La mobilità sostenibile che cambia in città: dai parcheggi alle ciclabili, un bilancio del piano urbano
Il forum sulla mobilità sostenibile a Palazzo Geremia ha fatto il punto sui progressi realizzati dal 2021 al 2024, con un focus su ciclabili, "smart city" e nuove strategie per i parcheggi

TRENTO. Si è svolto a Palazzo Geremia a Trento il forum intitolato “Verso una nuova cultura della mobilità: le azioni dal 2021 al 2024”, durante il quale sono stati esaminati i risultati raggiunti negli ultimi anni sul fronte della mobilità sostenibile nel capoluogo trentino.
A differenza di precedenti incontri, più focalizzati su temi specifici, l'evento di quest'anno ha fornito una panoramica complessiva delle azioni intraprese dal Comune, guidate dal Piano Urbano per la Mobilità Sostenibile (Pums).
Nella sua introduzione l’assessore alla mobilità e rigenerazione urbana Ezio Facchin ha rimarcato con soddisfazione come “i vari interventi realizzati e quelli di cui si sta iniziando a parlare concretamente come il collegamento col Bondone o il Nordus fanno parte del disegno strategico del Pums e ne diano concreta realizzazione con coerenza”.
Le “cerniere di mobilità” e la riorganizzazione della sosta
Uno dei temi chiave è stato il sistema veicolare della sosta, con particolare enfasi sulle "cerniere di mobilità", ossia i grandi parcheggi di attestamento.
L’ex Zuffo, ad esempio, sarà trasformato con l'aggiunta di un punto multifunzionale con servizi igienici, un’area ristoro e spazi di co-working. L’obiettivo è quello di far sì che questi parcheggi non siano più semplici depositi di auto, ma veri e propri snodi funzionali, dove i cittadini possono parcheggiare e proseguire verso il centro con mezzi alternativi come monopattini o bus-navetta.
Una novità recente è l’introduzione della tariffazione notturna nei parcheggi Monte Baldo ed ex Italcementi, per evitare lunghe soste a oltranza.
A partire da gennaio, inoltre, entrerà in vigore il “permesso rosa”, che renderà obbligatorio lasciare il posto auto a mamme in gravidanza o famiglie con bambini sotto l’anno di età. Una misura che sancisce il passaggio da cortesia a obbligo, migliorando ulteriormente la fruizione degli spazi pubblici.
Una Trento sempre più smart
Nel campo delle tecnologie smart, i tecnici comunali hanno presentato diversi progetti europei, tra cui C-Roads, Meridian e Stardust, fondamentali per la raccolta di dati utili alla gestione della mobilità.
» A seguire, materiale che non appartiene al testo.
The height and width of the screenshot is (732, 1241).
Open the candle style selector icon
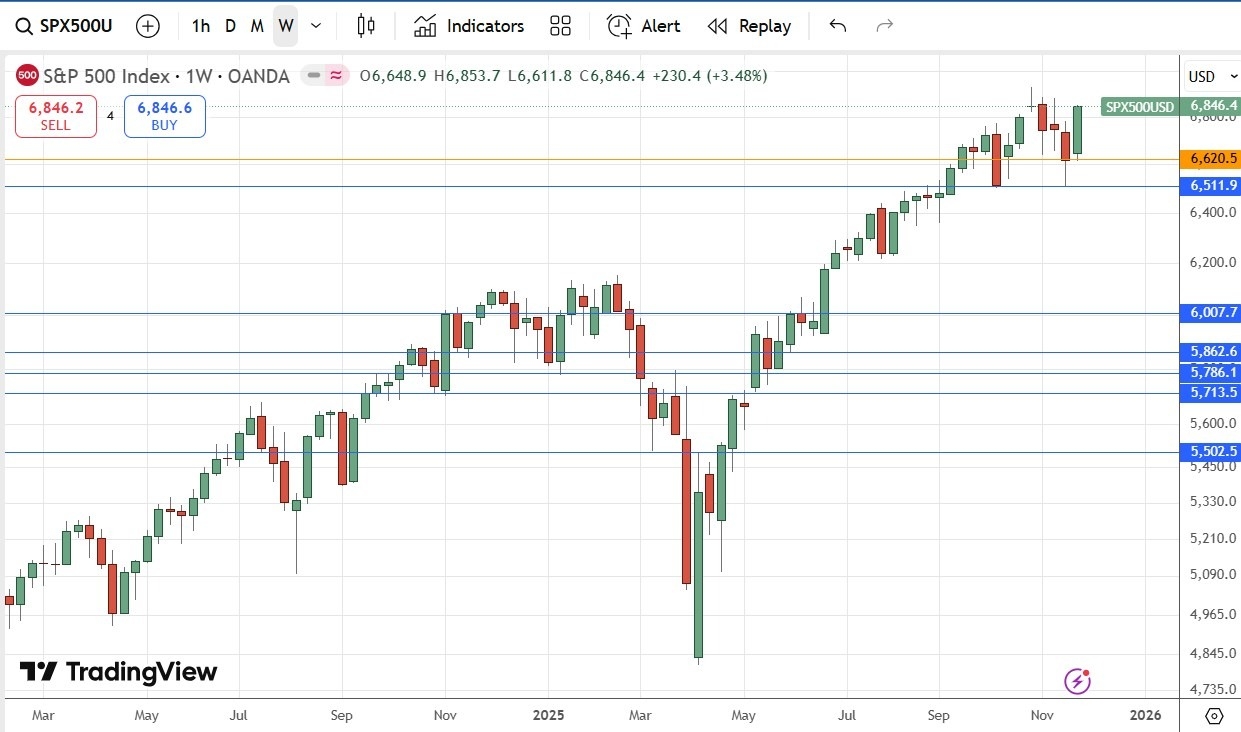point(366,26)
La nuova piattaforma “Mindicity”, sviluppata in collaborazione con Tim, consentirà una gestione integrata dei dati della mobilità, migliorando l’efficienza del sistema e offrendo informazioni in tempo reale ai cittadini.
La ciclabilità in crescita
Altro punto cruciale: grazie ai fondi del Pnrr, sono stati realizzati 6 chilometri di nuove ciclabili e potenziata la rete esistente. Una novità è la “bicipolitana”, una segnaletica orizzontale che presenta le piste ciclabili come vere e proprie linee della metro, rendendo più semplice orientarsi in città sia per i residenti che per i turisti.
Per migliorare la sicurezza, è stato eseguito un monitoraggio degli stalli per biciclette: dei 3.600 disponibili, solo il 30% è costituito da rastrelliere “bloccatelaio”, che offrono maggiore protezione contro il furto. Per questo motivo, sono state installate oltre 800 nuove rastrelliere di questo tipo, mentre per le soste più lunghe sono a disposizione i ciclobox gestiti da Trentino Mobilità.
Dati e prospettive future
A concludere la mattinata, sono stati esposti i dati relativi all’attuazione del Peba (Piano per l’eliminazione delle barriere architettoniche), e alle azioni di mobility management del Comune. I pannelli esposti nell’atrio di Palazzo Geremia, arricchiti di dati e grafici esplicativi, offrono una visione completa dei progressi compiuti fino ad oggi e rimarranno visibili fino al 7 novembre, per poi essere esposti nelle varie circoscrizioni.